4

I'm quite new to Reactive Extensions and want to buffer a stream based on time, or by a running sum not exceeding a threshold (size of each item is specified by a lambda) whichever occurs first, much like the existing Buffer by count or time.

Currently I have written my own implementation of a Buffer method that works as expected, using the IScheduler for triggering on timeout, and then managing my own buffers in memory and emitting them whenever the accumulated sum exceeds the threshold, but this feels a bit low level and I thought there must be a more elegant solution to express it using the existing reactive operations in some way and maybe using the TBufferClosing overload of Buffer instead.

The best solution I came up with so far is the following, but it has the drawback on including the last item that caused the threshold causing the sum to be larger than the max sum requested:

    public static IObservable<IList<TSource>> Buffer<TSource>(this IObservable<TSource> source, Func<TSource, int> sizeSelector, int maxSize, TimeSpan bufferTimeSpan) 
    {
        var shared = source.Publish().RefCount();
    
        return shared.Buffer(() => Observable.Amb(
            Observable.Timer(timeSpan)
                .Select(_ => Unit.Default),
            shared.Select(sizeSelector)
                .Scan((a, b) => a + b)
                .SkipWhile(accumulated => accumulated < maxSize)
                .Select(_ => Unit.Default))
            );
    }

Is this possible to make work with existing operators (by tweaking my version above or another way completely), or am I forced to stay with my custom Buffer implementation handling timers and buffer myself?

Theodor Zoulias
  • 34,835
  • 7
  • 69
  • 104
Per
  • 559
  • 5
  • 11
  • 2
    There be dragons when using `.Publish().RefCount()`. In this case you should simply use `.Publish(shared => ` and drop your `shared` variable. – Enigmativity Nov 10 '18 at 08:09
  • How do you mean by using "existing operators"? Your implementation already does that. I'm confused. – Enigmativity Nov 10 '18 at 08:10
  • @Enigmativity, my implementation has the drawback of actually including the last item causing the sum to go above the threshold, which means the buffer will be too big. – Per Nov 29 '18 at 09:24

2 Answers2

3

OK, this should work. Late answers are better than never. I don't think there's a way to do it better than you did using the Buffer operators.

At core, the problem is a state machine problem, which means you want a Scan solution. The problem with that is, you have two different sources that can alter your state: New item and timeout. Scan doesn't really work with two multiple sources, so we have to somehow combine those two event types into one.
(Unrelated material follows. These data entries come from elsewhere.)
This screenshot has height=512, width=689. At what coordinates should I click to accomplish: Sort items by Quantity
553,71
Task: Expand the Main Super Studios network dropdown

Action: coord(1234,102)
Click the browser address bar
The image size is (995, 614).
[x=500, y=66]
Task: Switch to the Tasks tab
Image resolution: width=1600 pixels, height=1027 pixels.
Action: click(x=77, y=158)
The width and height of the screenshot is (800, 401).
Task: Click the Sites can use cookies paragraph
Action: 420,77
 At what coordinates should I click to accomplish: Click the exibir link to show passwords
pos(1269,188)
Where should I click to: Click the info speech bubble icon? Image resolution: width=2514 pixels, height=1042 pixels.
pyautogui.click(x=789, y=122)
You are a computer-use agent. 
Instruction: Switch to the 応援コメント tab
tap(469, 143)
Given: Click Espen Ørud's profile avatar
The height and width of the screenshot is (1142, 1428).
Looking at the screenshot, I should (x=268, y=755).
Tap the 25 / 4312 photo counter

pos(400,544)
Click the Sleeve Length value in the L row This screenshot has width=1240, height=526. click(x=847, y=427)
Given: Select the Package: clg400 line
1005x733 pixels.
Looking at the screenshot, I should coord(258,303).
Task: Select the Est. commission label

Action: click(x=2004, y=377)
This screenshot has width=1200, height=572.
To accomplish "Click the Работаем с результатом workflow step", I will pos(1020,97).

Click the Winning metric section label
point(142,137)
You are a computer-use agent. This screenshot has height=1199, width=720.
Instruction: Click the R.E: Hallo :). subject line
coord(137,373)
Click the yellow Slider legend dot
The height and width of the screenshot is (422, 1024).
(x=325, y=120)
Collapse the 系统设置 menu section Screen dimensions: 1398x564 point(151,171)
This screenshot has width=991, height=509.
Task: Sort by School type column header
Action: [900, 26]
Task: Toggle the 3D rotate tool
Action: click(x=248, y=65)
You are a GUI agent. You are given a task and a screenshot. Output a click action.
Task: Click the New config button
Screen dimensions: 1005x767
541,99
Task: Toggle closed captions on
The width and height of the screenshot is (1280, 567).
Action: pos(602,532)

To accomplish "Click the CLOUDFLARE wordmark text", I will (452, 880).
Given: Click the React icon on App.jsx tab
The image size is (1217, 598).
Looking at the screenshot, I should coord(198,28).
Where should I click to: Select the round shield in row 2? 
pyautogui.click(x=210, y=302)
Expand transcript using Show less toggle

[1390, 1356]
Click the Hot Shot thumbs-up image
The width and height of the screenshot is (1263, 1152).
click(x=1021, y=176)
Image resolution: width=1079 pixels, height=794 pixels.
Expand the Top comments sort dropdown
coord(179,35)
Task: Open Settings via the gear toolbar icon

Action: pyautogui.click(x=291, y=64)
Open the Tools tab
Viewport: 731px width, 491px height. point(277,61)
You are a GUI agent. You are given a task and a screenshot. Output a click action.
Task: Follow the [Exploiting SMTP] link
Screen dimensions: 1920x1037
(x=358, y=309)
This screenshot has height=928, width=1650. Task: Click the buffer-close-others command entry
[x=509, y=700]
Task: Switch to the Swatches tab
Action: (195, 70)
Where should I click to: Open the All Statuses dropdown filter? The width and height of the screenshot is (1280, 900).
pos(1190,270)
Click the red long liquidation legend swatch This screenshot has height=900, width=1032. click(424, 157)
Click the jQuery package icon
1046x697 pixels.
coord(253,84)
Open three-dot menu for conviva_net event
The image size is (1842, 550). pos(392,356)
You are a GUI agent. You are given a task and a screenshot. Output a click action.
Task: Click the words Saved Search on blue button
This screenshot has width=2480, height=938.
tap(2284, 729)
I did something similar before with Discriminated Unions, and that concept should work here. First the solution (uses Nuget package System.Collections.Immutable):

public static class X
{
    public static IObservable<IList<TSource>> Buffer<TSource>(this IObservable<TSource> source, Func<TSource, int> sizeSelector, int maxSize, TimeSpan bufferTimeSpan)
    {
        BehaviorSubject<Unit> queue = new BehaviorSubject<Unit>(new Unit()); //our time-out mechanism

        return source
            .Publish(_source => _source
                .Union(queue.Delay(bufferTimeSpan))
                .ScanUnion(
                    (list: ImmutableList<TSource>.Empty, size: 0, emitValue: (ImmutableList<TSource>)null),
                    (state, item) =>
                    { // item handler
                        var itemSize = sizeSelector(item);
                        var newSize = state.size + itemSize;
                        if (newSize > maxSize)
                        {
                            queue.OnNext(Unit.Default);
                            return (ImmutableList<TSource>.Empty.Add(item), itemSize, state.list);
                        }
                        else
                            return (state.list.Add(item), newSize, null);
                    },
                    (state, _) =>
                    { // time out handler
                        queue.OnNext(Unit.Default);
                        return (ImmutableList<TSource>.Empty, 0, state.list);
                    }
                )
                .Where(t => t.emitValue != null)
                .Select(t => t.emitValue.ToList())
                .TakeUntil(_source.IgnoreElements().Delay(bufferTimeSpan).Materialize())
        );
    }
}

Explanation: Union combines two streams of different types into one stream, where the item can be either of type A or type B. ScanUnion works just like Scan, but offers two functions for handling the two different types of items.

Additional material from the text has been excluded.